Love & Ethics:: Captain America struggles with both in CAF #7. I loved putting Cap into moral and ethical dilemmas. He has nown the Scarlet Witch since she was a teenager, and, technically, Cap is around 70 years old. This would have been a lot of fun to run out the conflicts on, but with the looming Avengers reboot I was asked to make this go away. Click to read entire scene.

Career Ballast

I agreed to do Falcon if I could concurrently work on a more “mainstream” book, something with white characters. I told Tom I needed “career ballast,” that I was now being approached fairly exclusively to handle black and minority characters. Tom had no issues with that and was interested in whatever ideas I had. I pitched a miniseries featuring an all-female cast, a kind of Female Avengers pilot, which Tom liked. The project was handed off to another editor and, as things happen, the creative direction just never clicked. It was rewrite after rewrite after plot conference after plot conference, and the inertia wore me out. The Crew debacle was also rattling in my head: months of development work and Marvel folds the book in with some unrelated promotion which fails, canceling nearly the entire line of new launches, including The Crew. I never got the last project through development. The hill was too steep, the rock too heavy and, frankly, I thought the development process was counterintuitive. Beating a writer’s brains out for six months over a four-issue mini just feels passive aggressive. Just say, “No, we don’t want this.” Don’t just keep grinding away. Without the “career ballast,” I did not make myself available for Falcon, and although Marvel was willing to go a few more rounds with CAF, I asked Tom to pull the plug with #14, and went off to write a trio of Green Lantern novels for DC.

I won’t write pitches for comics anymore. Hire me, don’t hire me, but I won’t go through that ridiculous process anymore. What publishers should do is hire the guy, the way movies hire a guy, and pay him while he’s in the development process. Don’t lead him around by his nose, don’t steal his ideas and run with somebody else—both of which have happened to me. If you believe in a creative talent, invest in him. We Want You. We Want You To Come Up With An Idea And We’ll Pay Your Rent While You Do It. I’ve been out of the loop so long, I don’t know if that actually happens, but it should.

In the intervening years, I’ve been approached many times about many things.
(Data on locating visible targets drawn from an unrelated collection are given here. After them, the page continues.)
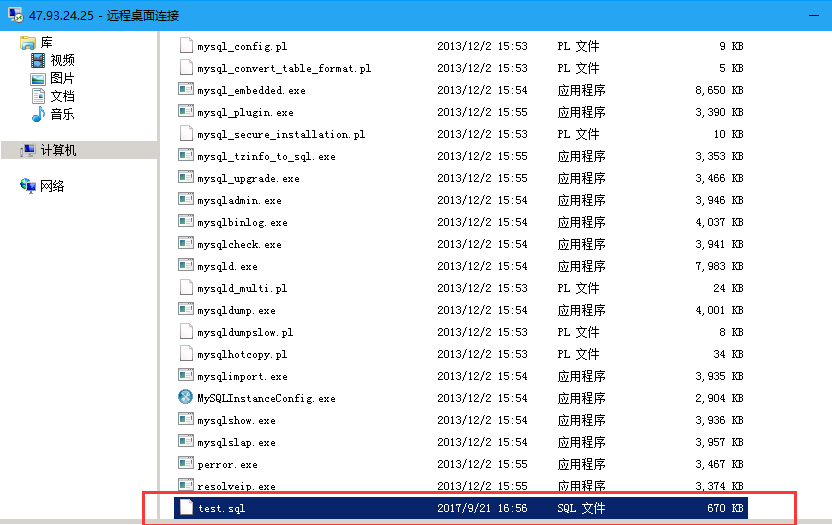Click mysqlimport.exe file name
The width and height of the screenshot is (832, 525).
[x=242, y=377]
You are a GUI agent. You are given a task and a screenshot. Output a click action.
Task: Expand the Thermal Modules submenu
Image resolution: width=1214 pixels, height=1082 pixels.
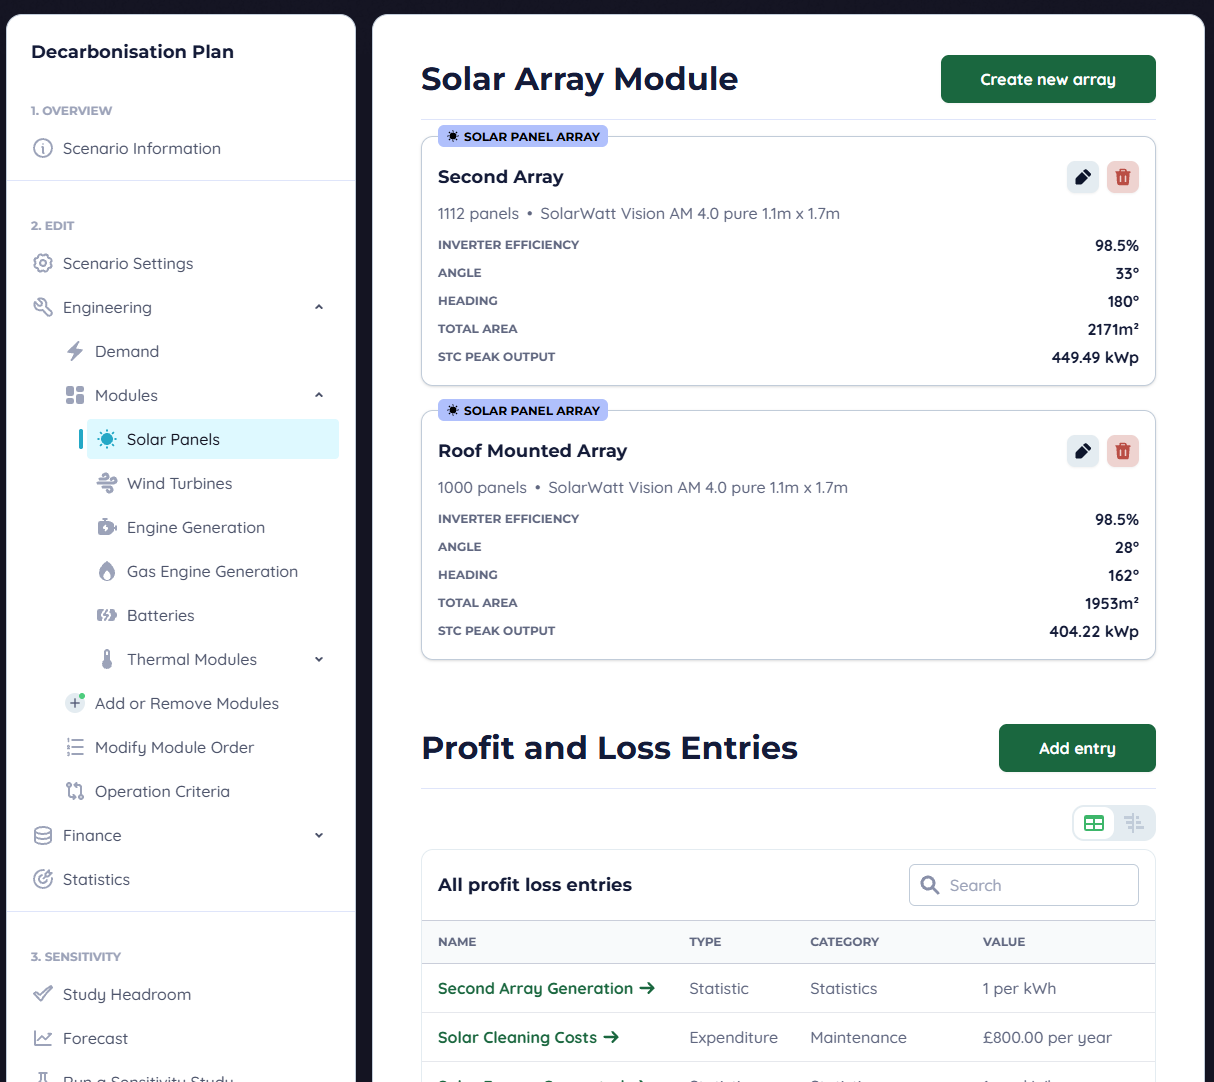318,659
Virtually all of those things were attached to a minority character, most hilariously including Firestorm, whom DC approached me about and I actually said I’d give it a try before discovering Firestorm was now black. *sigh*

There are two instant “yes”-es in my vocabulary: Batman and Iron Man. Yes. Without question. That’s the smallest piece of fanboy remaining in me. But that’s had 30 years to happen and it hasn’t thus far. Beyond that, I’ve said, repeatedly, that if a publisher wants to get real and offer me a gig—not an opportunity to run in circles and then jam me—I’d look at it. Flash, Green Lantern, Thor, Deadpool. But if my name only comes to mind when looking for a writer to helm The New Black Mambo, thanks but no thanks. It really won’t bother me to never write comics again. That’s not a choice I’ve made, but I have made a choice to be a writer, not a black writer. I am more than busy doing work that actually matters—feeding the hungry, comforting the lowly, preaching the Good News. Doesn’t pay nearly as well, but the gig comes with amazing fringe benefits.